# DOCUMENT SEGMENT start

06:22 a.m. PST; Tuesday, January 19, 1999
Michelle Malkin / Seattle Times Staff Columnist

THE aroma in Tacoma still lingers, but don't blame pulp mills or garbage dumps. The public stench comes from a retaliatory lawsuit filed by Pierce County government against one of the state's most effective civic watchdogs.

The David in this David-and-Goliath battle is CLEAN, a grass-roots, nonprofit organization that stands for "Citizens for Leaders with Ethics and Accountability Now!" The group includes an eclectic mix of Reform Party members, libertarians, Republicans, Democrats and independent community activists who volunteer their time to fight for term limits, against corporate welfare, and in defense of open meetings, public disclosure, fair elections, ethical standards and whistle-blower protection.

Prominent CLEAN leaders include veteran campaign consultant Sherry Bockwinkel of Tacoma, anti-corporate welfare lawyer Steve Eugster of Spokane, 1998 state Supreme Court candidate Kris Sundberg of Mercer Island, and public-interest lawyer Shawn Newman of Olympia.

CLEAN members helped expose illegal spending practices by the state's taxpayer-subsidized political caucuses. Their vocal complaints led to changes by the state attorney general's office, which ended blanket confidentiality orders in settlements that arose from the caucus scandal. Public pressure by CLEAN also led to the creation of the state Executive Ethics Board.

# DOCUMENT SEGMENT end
# RAW DATA start

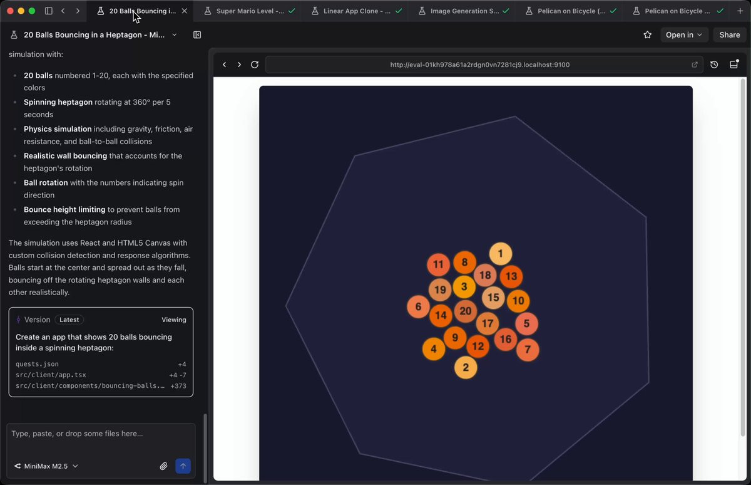Viewport: 751px width, 485px height.
Task: Click the preview URL address bar
Action: [x=480, y=65]
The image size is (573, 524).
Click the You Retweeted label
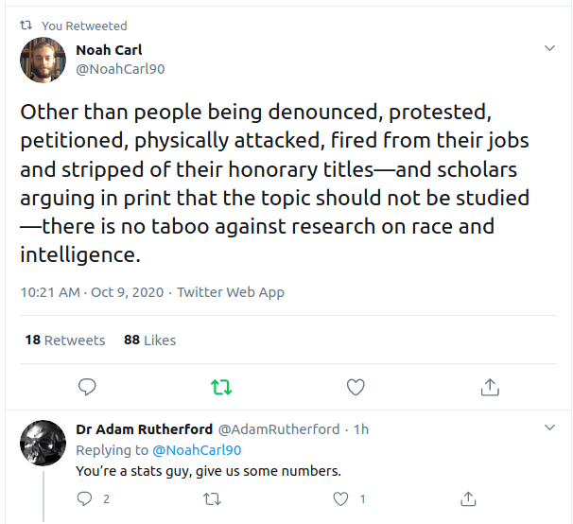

# RAW DATA end

## CHALLENGES
1. Copy out the column on CLEAN and the Pierce County lawsuit word for word, from start to finish.
2. Reproduce everything in the records from the line containing "The image size is (573, 524)." down to the end of the records, with both ends included. Leave out the pictures.

## SOLUTIONS TO EACH TASK
1.
06:22 a.m. PST; Tuesday, January 19, 1999
Michelle Malkin / Seattle Times Staff Columnist

THE aroma in Tacoma still lingers, but don't blame pulp mills or garbage dumps. The public stench comes from a retaliatory lawsuit filed by Pierce County government against one of the state's most effective civic watchdogs.

The David in this David-and-Goliath battle is CLEAN, a grass-roots, nonprofit organization that stands for "Citizens for Leaders with Ethics and Accountability Now!" The group includes an eclectic mix of Reform Party members, libertarians, Republicans, Democrats and independent community activists who volunteer their time to fight for term limits, against corporate welfare, and in defense of open meetings, public disclosure, fair elections, ethical standards and whistle-blower protection.

Prominent CLEAN leaders include veteran campaign consultant Sherry Bockwinkel of Tacoma, anti-corporate welfare lawyer Steve Eugster of Spokane, 1998 state Supreme Court candidate Kris Sundberg of Mercer Island, and public-interest lawyer Shawn Newman of Olympia.

CLEAN members helped expose illegal spending practices by the state's taxpayer-subsidized political caucuses. Their vocal complaints led to changes by the state attorney general's office, which ended blanket confidentiality orders in settlements that arose from the caucus scandal. Public pressure by CLEAN also led to the creation of the state Executive Ethics Board.

2.
The image size is (573, 524).
Click the You Retweeted label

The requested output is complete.